Pirâmide da sustentabilidade
Ao longo do evento, que teve como debatedora a arquiteta e urbanista Audrey Bello Ramos, da Ydesign Studio de Projetos e Sustentabilidade, e como mediadora a arquiteta e urbanista Gislaine Saibro, presidente da AAIBrasil/RS, Mareines detalhou o processo construtivo de outros projetos, como a Casa Pássaro – idealizada para uma artista plástica na floresta da Tijuca (RJ) – e a sede dos escritórios Glem, na Lagoa, também no Rio de Janeiro. “O desafio aqui era levar luz natural para um ambiente que ficava sob uma arquibancada de concreto para competições de remo”, recorda. Ele elaborou uma estrutura vazada que abrangia três andares desse prédio e solucionava o problema de iluminação com um elemento escultórico.
A experiência em tantos projetos, como a Casa Onda, em um terreno escarpado no Rio de Janeiro, e a Casa Pinhão, em Campos do Jordão (SP), levou o arquiteto e sua equipe a estabelecer uma Pirâmide de Sustentabilidade que orienta os seus projetos. Em sua base, estão as soluções projetuais, de baixo custo, que envolvem o ponto de partida dos trabalhos, como definir a correta orientação geográfica, ventilação, dimensão das aberturas e uso adequado da água e energia. As próximas etapas reúnem as soluções construtivas, desde a utilização de materiais adequados, boas práticas em edificação e demolição e transporte até a escolha de equipamentos, como ar condicionado e de automação. A ponta da pirâmide, de custo elevado, contempla as eventuais correções de erros cometidos na base, a ser evitadas.
Para ele, vive-se um período de transição da Arquitetura para um modelo mais customizado dos projetos, com a indústria fazendo essa personalização com menores custos. E a tecnologia será uma grande aliada nesse sentido. A casa que desenvolveu em Punta Cana, na República Dominicana é, para o profissional, um exemplo desse novo cenário, na qual usaram modelagem e fabricação digital. “Trabalhamos com maquetes eletrônicas, geometria complexa, com curvas em duas direções e programas mais avançados. Tínhamos que seguir o código de furações da Flórida (os proprietários são norte-americanos) e aprendemos muito nessa obra”, afirma. A estrutura foi produzida na França, com ajustes milimétricos e encaixes internos das ferragens na madeira para proteção da maresia.

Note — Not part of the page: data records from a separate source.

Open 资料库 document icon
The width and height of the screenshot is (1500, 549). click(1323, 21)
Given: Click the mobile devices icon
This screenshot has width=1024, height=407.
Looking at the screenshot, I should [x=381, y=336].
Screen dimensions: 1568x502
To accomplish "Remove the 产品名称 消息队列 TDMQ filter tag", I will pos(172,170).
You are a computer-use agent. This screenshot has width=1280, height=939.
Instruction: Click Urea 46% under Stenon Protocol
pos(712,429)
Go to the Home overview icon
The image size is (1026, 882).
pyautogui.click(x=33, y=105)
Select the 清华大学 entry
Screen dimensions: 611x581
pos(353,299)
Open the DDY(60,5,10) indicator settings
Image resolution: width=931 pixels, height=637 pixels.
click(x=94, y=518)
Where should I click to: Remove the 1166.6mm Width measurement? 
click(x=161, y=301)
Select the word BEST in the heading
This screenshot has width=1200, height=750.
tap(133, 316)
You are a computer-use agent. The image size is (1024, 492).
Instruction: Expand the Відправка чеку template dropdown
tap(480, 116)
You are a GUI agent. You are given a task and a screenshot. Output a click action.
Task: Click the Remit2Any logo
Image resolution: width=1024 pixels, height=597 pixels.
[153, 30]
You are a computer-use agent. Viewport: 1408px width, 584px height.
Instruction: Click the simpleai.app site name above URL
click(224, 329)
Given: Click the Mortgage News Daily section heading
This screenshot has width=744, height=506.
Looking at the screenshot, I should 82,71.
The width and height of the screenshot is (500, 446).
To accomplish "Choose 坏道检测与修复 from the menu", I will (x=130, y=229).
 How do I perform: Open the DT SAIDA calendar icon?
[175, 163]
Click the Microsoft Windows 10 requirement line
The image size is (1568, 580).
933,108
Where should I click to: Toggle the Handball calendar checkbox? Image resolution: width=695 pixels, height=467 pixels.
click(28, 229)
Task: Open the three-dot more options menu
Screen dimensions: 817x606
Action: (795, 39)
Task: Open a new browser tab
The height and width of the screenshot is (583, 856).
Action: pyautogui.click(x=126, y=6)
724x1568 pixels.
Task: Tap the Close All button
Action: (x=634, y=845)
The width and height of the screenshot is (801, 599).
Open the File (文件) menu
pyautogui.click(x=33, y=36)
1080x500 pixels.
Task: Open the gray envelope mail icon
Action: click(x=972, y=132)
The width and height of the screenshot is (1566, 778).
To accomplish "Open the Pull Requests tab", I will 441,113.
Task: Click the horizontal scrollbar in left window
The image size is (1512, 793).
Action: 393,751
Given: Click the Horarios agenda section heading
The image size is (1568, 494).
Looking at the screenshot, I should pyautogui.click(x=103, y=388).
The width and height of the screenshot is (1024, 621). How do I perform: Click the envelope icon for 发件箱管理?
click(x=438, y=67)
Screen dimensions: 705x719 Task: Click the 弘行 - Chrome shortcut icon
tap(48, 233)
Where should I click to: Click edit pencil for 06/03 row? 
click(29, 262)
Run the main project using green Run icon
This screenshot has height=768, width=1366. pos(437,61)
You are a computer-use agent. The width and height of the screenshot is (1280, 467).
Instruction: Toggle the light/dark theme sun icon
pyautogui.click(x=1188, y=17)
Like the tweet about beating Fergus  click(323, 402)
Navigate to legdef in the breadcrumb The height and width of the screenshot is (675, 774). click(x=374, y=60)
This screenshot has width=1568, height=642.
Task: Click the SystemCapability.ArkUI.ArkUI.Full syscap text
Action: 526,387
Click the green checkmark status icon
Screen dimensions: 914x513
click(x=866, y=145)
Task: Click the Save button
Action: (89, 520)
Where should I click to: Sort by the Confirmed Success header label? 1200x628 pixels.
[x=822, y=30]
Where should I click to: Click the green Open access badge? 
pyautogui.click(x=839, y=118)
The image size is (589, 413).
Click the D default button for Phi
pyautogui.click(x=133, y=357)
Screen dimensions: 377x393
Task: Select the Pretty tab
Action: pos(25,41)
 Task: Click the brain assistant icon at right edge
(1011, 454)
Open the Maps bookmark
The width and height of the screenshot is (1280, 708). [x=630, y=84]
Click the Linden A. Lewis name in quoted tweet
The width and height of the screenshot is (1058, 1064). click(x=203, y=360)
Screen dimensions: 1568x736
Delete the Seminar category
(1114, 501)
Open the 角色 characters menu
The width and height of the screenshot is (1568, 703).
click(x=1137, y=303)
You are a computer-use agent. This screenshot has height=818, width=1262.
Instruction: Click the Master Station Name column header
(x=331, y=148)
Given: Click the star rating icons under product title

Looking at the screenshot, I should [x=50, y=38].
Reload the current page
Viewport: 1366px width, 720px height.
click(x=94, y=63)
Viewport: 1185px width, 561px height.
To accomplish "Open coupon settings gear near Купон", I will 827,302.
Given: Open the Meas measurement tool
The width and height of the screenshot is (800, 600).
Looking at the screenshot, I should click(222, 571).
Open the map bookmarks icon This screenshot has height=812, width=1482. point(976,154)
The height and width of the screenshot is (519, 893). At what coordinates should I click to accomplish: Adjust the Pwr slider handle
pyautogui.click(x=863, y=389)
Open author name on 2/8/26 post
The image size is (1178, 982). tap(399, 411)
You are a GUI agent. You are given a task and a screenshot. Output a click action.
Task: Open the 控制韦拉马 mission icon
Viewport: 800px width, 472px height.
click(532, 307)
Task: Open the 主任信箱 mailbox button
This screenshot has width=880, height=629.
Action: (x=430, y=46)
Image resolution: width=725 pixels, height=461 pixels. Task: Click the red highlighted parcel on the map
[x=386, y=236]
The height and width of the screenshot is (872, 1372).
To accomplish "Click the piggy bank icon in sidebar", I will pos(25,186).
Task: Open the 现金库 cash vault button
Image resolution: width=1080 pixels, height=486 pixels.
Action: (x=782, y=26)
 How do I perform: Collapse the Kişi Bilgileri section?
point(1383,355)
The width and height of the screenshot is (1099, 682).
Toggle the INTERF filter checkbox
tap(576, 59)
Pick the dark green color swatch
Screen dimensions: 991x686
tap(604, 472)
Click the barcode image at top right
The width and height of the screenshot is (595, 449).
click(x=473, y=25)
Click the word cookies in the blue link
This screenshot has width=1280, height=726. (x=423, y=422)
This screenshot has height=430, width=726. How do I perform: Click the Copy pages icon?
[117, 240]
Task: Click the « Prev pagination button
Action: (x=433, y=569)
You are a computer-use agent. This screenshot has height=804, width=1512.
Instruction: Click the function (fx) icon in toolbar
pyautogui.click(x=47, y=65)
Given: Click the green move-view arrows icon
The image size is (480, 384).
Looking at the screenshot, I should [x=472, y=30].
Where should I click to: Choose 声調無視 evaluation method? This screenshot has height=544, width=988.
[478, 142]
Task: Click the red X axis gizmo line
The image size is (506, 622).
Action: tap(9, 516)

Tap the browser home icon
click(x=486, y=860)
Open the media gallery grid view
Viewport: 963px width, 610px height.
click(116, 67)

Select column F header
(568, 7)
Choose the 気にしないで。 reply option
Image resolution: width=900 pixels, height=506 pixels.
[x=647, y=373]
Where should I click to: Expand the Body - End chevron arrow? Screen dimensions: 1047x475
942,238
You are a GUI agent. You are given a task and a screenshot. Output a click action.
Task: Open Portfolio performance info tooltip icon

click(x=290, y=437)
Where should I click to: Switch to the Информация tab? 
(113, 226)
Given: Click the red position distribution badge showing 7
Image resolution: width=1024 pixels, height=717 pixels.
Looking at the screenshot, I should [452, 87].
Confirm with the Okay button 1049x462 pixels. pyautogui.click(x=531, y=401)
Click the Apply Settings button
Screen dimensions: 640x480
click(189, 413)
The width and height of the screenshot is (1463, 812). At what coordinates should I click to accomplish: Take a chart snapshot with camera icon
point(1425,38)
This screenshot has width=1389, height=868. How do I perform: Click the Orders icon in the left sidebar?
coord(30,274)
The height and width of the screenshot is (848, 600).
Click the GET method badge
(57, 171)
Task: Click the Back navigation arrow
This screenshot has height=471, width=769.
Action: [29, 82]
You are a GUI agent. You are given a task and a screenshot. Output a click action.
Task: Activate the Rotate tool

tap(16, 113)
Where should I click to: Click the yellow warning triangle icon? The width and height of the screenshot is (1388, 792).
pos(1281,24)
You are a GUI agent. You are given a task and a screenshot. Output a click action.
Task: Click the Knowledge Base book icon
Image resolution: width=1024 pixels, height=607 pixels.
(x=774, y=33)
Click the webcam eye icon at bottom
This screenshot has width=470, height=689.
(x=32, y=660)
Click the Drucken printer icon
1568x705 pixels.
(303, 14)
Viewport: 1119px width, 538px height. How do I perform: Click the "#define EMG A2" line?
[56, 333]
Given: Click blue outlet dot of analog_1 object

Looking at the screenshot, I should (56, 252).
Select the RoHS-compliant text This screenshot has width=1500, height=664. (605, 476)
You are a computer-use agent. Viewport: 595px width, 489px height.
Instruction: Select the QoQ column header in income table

A residência, que não tem porta e conta com vidros de 5 metros de altura e amplos espaços integrados, possui móveis, principalmente, de designers brasileiros, como Hugo França, Sérgio Rodrigues e Claudia Moreira Salles. O mobiliário, revela Mareines, é muitas vezes desenhado pelo escritório para suprir as necessidades dos ambientes. No entanto, ele acredita que o ideal é ter a Arquitetura de Interiores desenvolvida em conjunto desde a concepção da proposta, assim como o Paisagismo, para alcançar melhores resultados. Em seus projetos, não existe limite entre as diferentes dimensões/expressões da Arquitetura. O profissional complementa que uma boa Arquitetura está baseada na relação entre arquiteto, equipe de engenheiros e construtores e clientes. “Nosso trabalho é sempre com o outro; não é fácil. Mas, cada novo projeto traz um desafio, um objetivo diferente, e isso é maravilhoso”, acredita.
O vivênciAAI é uma iniciativa da AAI Brasil/RS que conta com o patrocínio do Conselho de Arquitetura e Urbanismo do RS (CAU/RS) e apoio de AsBEA RS, FENEA, IAB RS, SAERGS, e Sindividros.